That's it! There is one statement for each of the two sentences describing the behavior of the "basic idea" above. We'll go through these two statements in more detail shortly. But it's nice to see right away how concisely and naturally a Bloom program can fit our intuitive description of a distributed service.

The Server Side

Now that we've satisfied our need to peek, let's take this a bit more methodically. First we need declarations for the various Bloom collections we'll be using. We put the declarations that are common to both client and server into file examples/chat/chat_protocol.rb:

module ChatProtocol
  state do
    channel :mcast
    channel :connect
  end
  
DEFAULT_ADDR = "localhost:12345"
end

This defines a Ruby mixin module called ChatProtocol that has a couple special Bloom features:

  1. It contains a Bloom state block, containing collection declarations. When embedding Bloom in Ruby, all Bloom collection declarations must appear in a state block of this sort.
  2. This particular state block uses a kind of Bloom collection we have not seen before: a channel. A channel collection is a special kind of scratch used for network communication. It has a few key features:
  • Unlike the default [key,val] structure of scratches and tables, channels default to the structure [address,val]: the first field is a destination IP string of the form 'host:port', and the second field is a payload to be delivered to that destination--typically a Ruby array. (For the record, the default key of a channel collection is the pair [address,val]).
  • Any Bloom statement with a channel on the lhs must use the async merge (<~) operator. This instructs the runtime to attempt to deliver each rhs item to the address stored therein. In an async merge, each item in the collection on the right will appear in the collection on the lhs eventually. But this will not happen instantaneously, and it might not happen atomically--items in the collection on the rhs may "straggle in" individually over time at the destination. And if you're unlucky, this may happen after an arbitrarily long delay (possibly never). The use of <~ for channels reflects the typical uncertainty of real-world network delivery. (Don't worry, the Bud sandbox provides libraries to wrap that uncertainty up in convenient ways.)

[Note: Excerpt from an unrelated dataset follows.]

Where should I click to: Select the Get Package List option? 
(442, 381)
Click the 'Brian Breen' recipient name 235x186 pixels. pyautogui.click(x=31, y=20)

Given this protocol (and the Ruby constant at the bottom), we're now ready to examine examples/chat/chat_server.rb in more detail:

require 'rubygems'
require 'bud'
require 'chat_protocol'

class ChatServer
  include Bud
  include ChatProtocol

  state { table :nodelist }

  bloom do
    nodelist <= connect.payloads
    mcast <~ (mcast * nodelist).pairs { |m,n| [n.key, m.val] }
  end
end

if ARGV.first
  addr = ARGV.first
else
  addr = ChatProtocol::DEFAULT_ADDR
end

ip, port = addr.split(":")
puts "Server address: #{ip}:#{port}"
program = ChatServer.new(:ip => ip, :port => port.to_i)
program.run

The first few lines get the appropriate Ruby classes and modules loaded via require. We then define the ChatServer class which mixes in the Bud module and the ChatProtocol module we looked at above. Then we have another state block that declares one additional collection, the nodelist table.

With those preliminaries aside, we have our first bloom block, which is how Bloom statements are embedded into Ruby. Let's revisit the two Bloom statements that make up our server.

The first is pretty simple:

 nodelist <= connect.payloads

This says that whenever messages arrive on the channel named "connect", their payloads (i.e. their non-address field) should be instantaneously merged into the table nodelist, which will store them persistently. Note that nodelist has a [key/val] pair structure, so we expect the payloads will have that structure as well.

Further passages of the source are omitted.